Erwinia amylovora and Ralstonia solanacearum are polyphagous plant pathogenic bacteria included in the EPPO A2 list. To prevent their introduction and spread in new areas, their monitoring is crucial. This study aimed to develop a rapid and sensitive diagnostic assay for the simultaneous quantification of the two bacteria. Two primers/probe sets reported in the EPPO guidelines and targeting the amsC gene of E. amylovora and the 16S rRNA region of R. solanacearum were marked with two different fluorophores (FAM and HEX) and assessed in duplex qPCR and ddPCR assays. The specificity of both qPCR and ddPCR was confirmed against a panel of six bacteria and fifteen fungi mainly responsible for common diseases in nurseries. The detection limit for the duplex qPCR assay was 100 fg of DNA for both the bacterial species, while ddPCR resulted 10-fold more sensitive, quantifying < 1 copy μL–1 of each E. amylovora and R. solanacearum.
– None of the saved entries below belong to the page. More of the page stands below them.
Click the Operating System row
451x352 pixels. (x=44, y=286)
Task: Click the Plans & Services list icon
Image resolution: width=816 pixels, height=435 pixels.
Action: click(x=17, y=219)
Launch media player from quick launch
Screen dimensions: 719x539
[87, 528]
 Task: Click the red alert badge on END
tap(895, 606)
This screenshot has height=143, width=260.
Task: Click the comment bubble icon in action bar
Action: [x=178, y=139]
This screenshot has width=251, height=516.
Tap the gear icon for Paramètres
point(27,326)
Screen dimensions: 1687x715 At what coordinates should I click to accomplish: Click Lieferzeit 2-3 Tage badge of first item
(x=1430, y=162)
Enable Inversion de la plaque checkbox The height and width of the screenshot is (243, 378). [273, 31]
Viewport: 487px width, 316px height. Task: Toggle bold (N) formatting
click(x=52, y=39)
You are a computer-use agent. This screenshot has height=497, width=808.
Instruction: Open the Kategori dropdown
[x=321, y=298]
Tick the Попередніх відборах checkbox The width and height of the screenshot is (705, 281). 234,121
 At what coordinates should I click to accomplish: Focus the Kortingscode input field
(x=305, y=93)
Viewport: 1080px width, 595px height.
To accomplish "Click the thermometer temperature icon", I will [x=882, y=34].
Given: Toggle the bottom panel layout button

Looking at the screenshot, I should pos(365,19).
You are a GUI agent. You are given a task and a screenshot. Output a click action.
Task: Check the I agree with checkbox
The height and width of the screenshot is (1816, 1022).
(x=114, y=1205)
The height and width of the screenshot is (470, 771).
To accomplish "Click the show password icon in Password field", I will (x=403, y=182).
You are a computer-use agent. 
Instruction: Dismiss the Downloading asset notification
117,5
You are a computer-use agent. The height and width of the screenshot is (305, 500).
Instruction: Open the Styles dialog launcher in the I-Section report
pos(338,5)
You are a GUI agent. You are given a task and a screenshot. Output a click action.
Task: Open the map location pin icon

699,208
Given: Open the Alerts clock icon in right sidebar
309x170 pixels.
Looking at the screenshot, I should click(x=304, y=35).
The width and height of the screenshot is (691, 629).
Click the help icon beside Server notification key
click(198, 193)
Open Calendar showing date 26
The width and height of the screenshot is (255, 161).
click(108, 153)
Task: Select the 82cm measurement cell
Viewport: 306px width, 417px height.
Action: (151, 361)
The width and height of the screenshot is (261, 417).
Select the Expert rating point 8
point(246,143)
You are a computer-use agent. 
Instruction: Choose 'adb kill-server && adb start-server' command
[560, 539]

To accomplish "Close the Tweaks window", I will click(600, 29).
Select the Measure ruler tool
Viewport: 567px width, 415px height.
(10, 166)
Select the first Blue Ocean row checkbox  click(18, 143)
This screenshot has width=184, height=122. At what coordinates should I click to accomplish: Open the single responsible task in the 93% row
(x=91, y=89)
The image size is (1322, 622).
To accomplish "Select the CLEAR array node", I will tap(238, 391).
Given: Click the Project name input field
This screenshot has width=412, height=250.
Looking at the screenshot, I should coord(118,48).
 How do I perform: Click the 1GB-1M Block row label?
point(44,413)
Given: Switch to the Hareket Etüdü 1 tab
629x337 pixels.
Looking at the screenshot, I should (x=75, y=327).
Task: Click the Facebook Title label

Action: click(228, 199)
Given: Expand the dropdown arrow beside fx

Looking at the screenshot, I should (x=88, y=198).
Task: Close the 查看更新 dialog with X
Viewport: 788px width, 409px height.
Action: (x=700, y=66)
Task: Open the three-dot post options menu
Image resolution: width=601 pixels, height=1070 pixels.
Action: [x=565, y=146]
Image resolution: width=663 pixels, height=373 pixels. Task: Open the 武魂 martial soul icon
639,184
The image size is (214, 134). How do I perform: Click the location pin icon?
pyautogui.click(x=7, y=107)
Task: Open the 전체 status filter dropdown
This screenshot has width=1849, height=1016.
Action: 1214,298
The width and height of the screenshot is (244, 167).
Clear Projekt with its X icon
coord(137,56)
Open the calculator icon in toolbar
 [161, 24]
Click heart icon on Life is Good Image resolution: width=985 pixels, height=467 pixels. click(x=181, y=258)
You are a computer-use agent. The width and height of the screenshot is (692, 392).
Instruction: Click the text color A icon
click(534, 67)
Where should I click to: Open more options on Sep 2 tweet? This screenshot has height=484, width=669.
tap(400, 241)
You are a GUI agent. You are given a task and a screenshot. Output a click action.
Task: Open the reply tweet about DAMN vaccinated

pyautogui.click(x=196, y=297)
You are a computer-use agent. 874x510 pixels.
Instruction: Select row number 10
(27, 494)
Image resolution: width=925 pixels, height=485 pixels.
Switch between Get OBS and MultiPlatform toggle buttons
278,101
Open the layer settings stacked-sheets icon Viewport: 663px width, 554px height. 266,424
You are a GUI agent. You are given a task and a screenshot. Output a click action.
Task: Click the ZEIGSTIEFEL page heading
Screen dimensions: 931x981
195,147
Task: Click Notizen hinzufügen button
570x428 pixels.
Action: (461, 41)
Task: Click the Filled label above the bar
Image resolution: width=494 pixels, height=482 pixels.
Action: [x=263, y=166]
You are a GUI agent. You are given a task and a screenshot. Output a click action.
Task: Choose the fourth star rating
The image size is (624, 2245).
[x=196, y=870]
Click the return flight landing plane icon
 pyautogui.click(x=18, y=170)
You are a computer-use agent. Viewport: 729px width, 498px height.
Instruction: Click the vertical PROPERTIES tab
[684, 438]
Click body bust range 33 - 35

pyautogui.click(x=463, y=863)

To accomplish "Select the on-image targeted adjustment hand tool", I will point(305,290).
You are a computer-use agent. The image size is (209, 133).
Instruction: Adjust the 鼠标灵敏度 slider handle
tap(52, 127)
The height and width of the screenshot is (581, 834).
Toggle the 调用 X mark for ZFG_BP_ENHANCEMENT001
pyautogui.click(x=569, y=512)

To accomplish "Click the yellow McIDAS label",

Three different protocols for DNA extraction from wood of Lantana camara were tested in qPCR assays for in-field diagnostic tests, using A) Sample Homogenization and M1 Sample Prep Cartridge kit for DNA (Biomeme); B) QuickPick SML Plant DNA Kit (BN Products & Services); and C) REDExtract-N-Amp Plant PCR Kit (Sigma-Aldrich). Detection limits of five and ten cells for reaction were obtained with protocols C and B, respectively, while protocol A was less sensitive (> 20 cells per reaction). Protocols A and C were more accessible and more rapid (5 min and 15 min, respectively) than protocol B (50-60 min).